Amelia sent me a number of emails, mostly asking about Nipples. Was she all right? Was she eating enough? Was she lonely? Was she having a good time? Did I like her music? If I didn’t know better, I would have thought there was something between them, but aside from some online contact, Nips claimed they had hardly met, other than for a short lesson while Amelia was in town for a première.
Emails came irregularly from Liz and Laura as well, enquiring about my plans with Sandra, but also warning me about the fragile Nicole. Both were concerned about their visits overlapping, even by only a few minutes. The seemed to know too much, as though they all discussed us behind our backs.
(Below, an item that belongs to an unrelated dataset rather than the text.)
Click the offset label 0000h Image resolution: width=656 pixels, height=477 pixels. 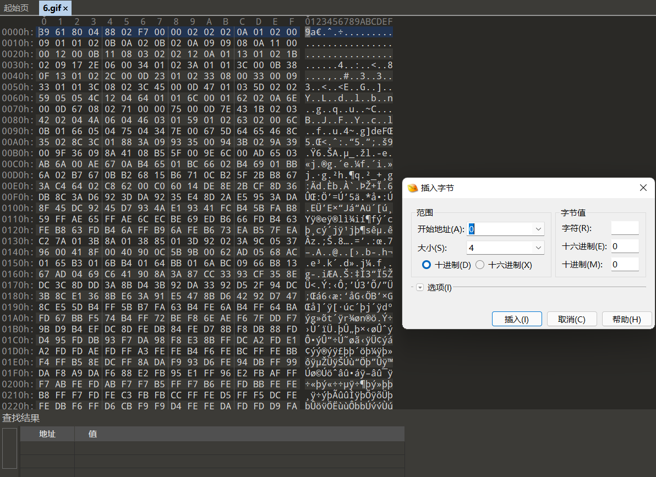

When it came time for Nipples to leave, I felt an attachment to her, perhaps motherly like the others, but more profound, as if she was someone who needed my protection. I would miss her and contrived to invite her up for Easter break to rehearse her violin piece, if nothing else. Dunrig was at its most vibrant during the spring, with flowers bursting into bloom below the cherry trees. We would have to make way for the tourists, but other than Easter Sunday, the early season was clear, although the Estate staff would be all over the grounds like a rash, tarting the place up.
My annual recital was early in the summer – hopefully I would be five months pregnant by then – but I hoped she could come. Perhaps if I played her piano Preludes, she might be more inclined to come north. Aside from the tourists, June was the most idyllic month at Dunrig. Even the ghosts made themselves scarce unless I summoned them. Nips would like June in the castle.
I missed her already, and she hadn’t left yet.